- Abbreviation: MKP
- Founder: Nuri Demirağ
- Founded: 18 July 1945
- Dissolved: 22 May 1958
- Ideology: Conservatism Economic liberalism Liberal democracy
- Political position: Centre-right

= National Development Party (Turkey) =

The National Development Party (Millî Kalkınma Partisi, /tr/) was the first opposition party in the multi-party system in Turkey, established by Nuri Demirağ in 1945.

== History ==
In conjunction with the liberalization process that commenced during the final years of World War II, the path for the formation of new political parties was cleared. Within this framework, following the requisite application on 7 July 1945, the National Development Party officially initiated its political activities upon the approval of the Prime Minister Şükrü Saracoğlu on 5 September 1945. The founders of the party included figures such as Hüseyin Avni Ulaş, the leader of the Second Group, the opposition faction in the First Term of the Grand National Assembly of Turkey (1920–23), and Cevat Rıfat Atilhan. Nuri Demirağ served as the party's first chairman. Reflecting a generally liberal orientation, the party program criticized etatist practices and proposed reforms such as the conduct of elections based on a single-stage and proportional representation system, the establishment of a bicameral legislature, and the election of the president for a single term by direct popular vote. Furthermore, the program advocated for the direct election of mayors by the citizenry.
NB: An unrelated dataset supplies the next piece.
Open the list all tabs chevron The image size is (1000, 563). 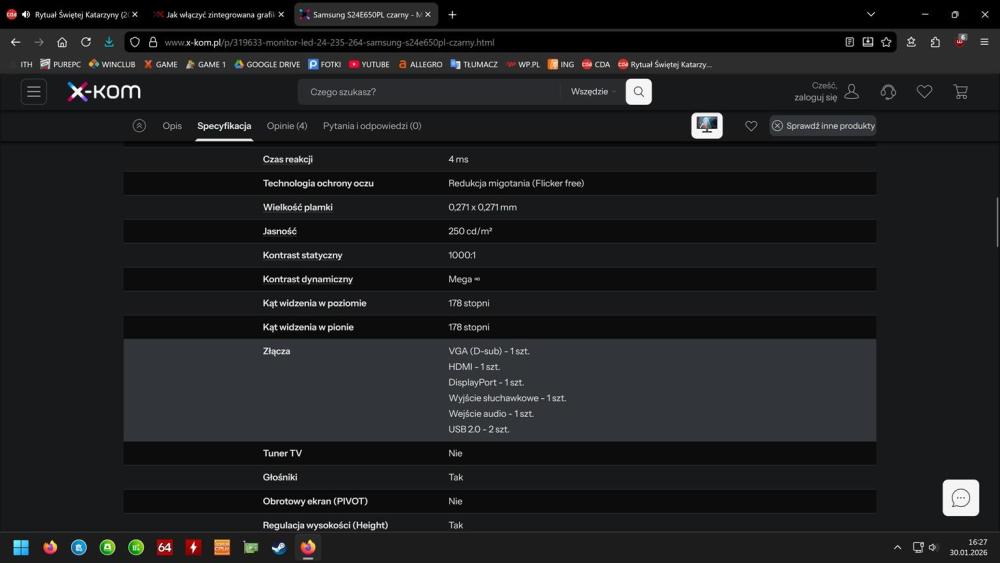click(871, 15)
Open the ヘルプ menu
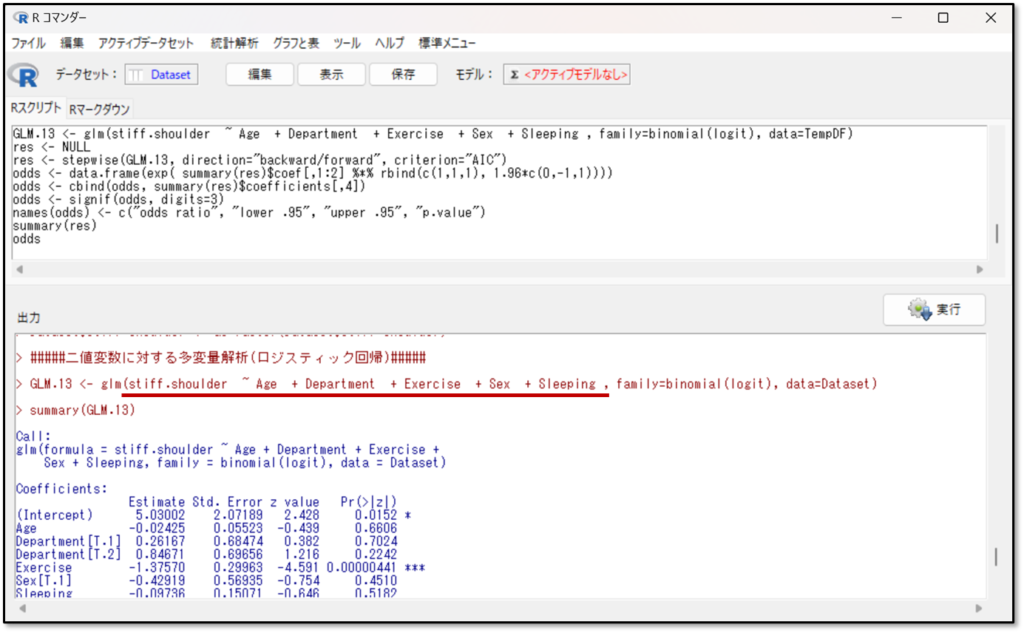 coord(390,43)
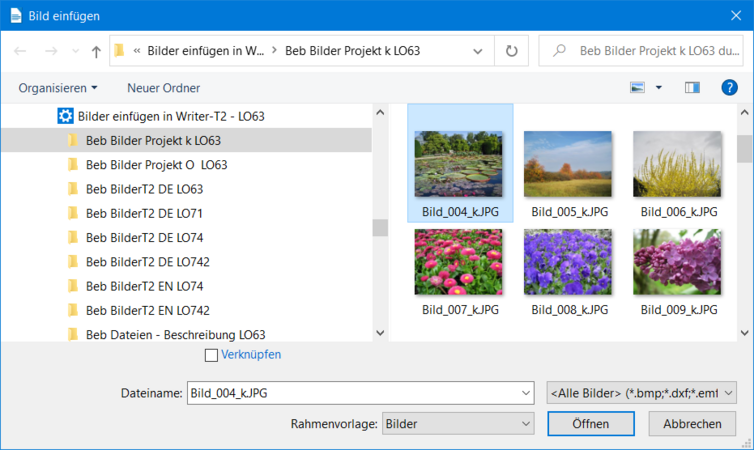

The party accused the Republican People's Party of maintaining a pro-Russian stance and advocated for Islamic Unity and an Eastern Federation in its foreign policy doctrine.
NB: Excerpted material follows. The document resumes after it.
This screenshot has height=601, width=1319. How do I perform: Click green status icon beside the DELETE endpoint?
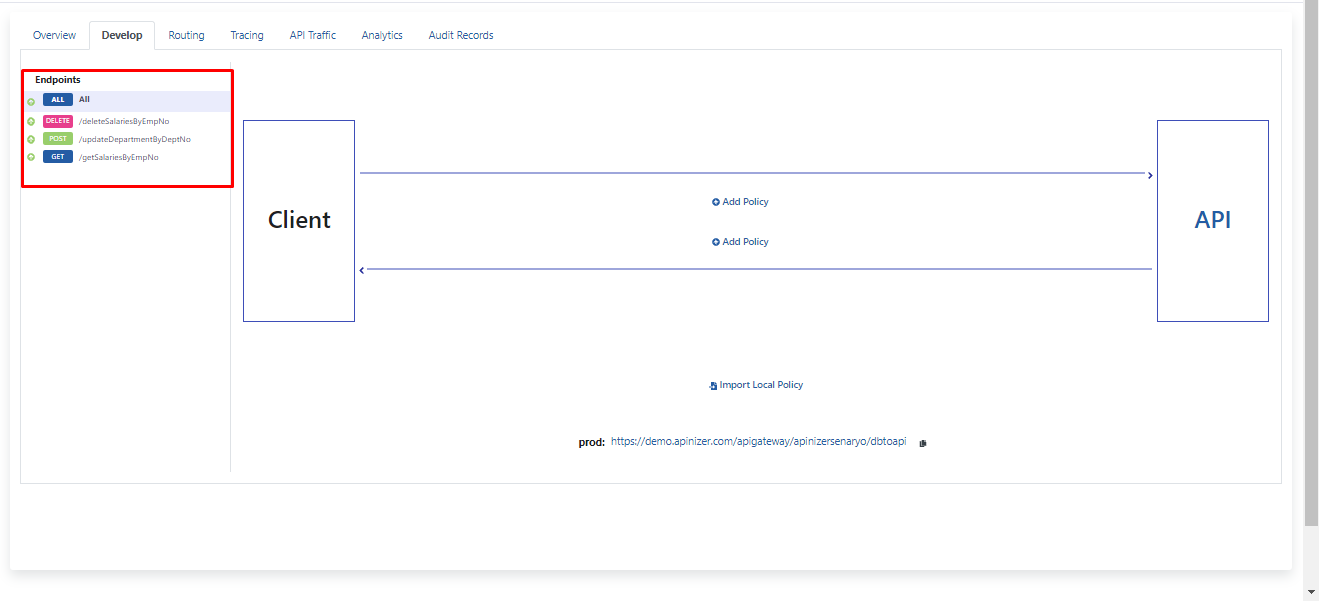click(31, 121)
During the parliamentary by-elections held on 6 April 1947 in Istanbul, Kastamonu, Tekirdağ, and Balıkesir, the National Development Party (MKP) experienced significant internal division. The party's central headquarters decided to boycott the elections. In defiance of this decision, the Istanbul district branches declared that the party lacked legitimate central organs at the time and subsequently fielded their own candidates.

The MKP later participated in the 1950 Turkish general election, nominating 20 candidates in Istanbul and 5 in Tekirdağ. Party leader Nuri Demirağ conducted electoral campaigns in Ankara, Konya, and Malatya. During this period, the MKP engaged in negotiations with the Democrat Party (DP) to form an electoral alliance. However, the cooperation failed to materialize, and the MKP was unable to secure any parliamentary seats in the election. In the subsequent 1954 Turkish general election, the party's nationwide support diminished to 9,257 votes. Consequently, the party's founder, Nuri Demirağ, ran on the Democrat Party ticket and was elected as a Member of Parliament for Istanbul.

Although the MKP participated in the 1946 municipal elections as well as the 1946 and 1950 general elections, it failed to achieve significant political presence.

Following Demirağ's death in 1957, the MKP remained devoid of any notable political activity and was considered dissolved on 22 May 1958, as it failed to convene its final general assembly.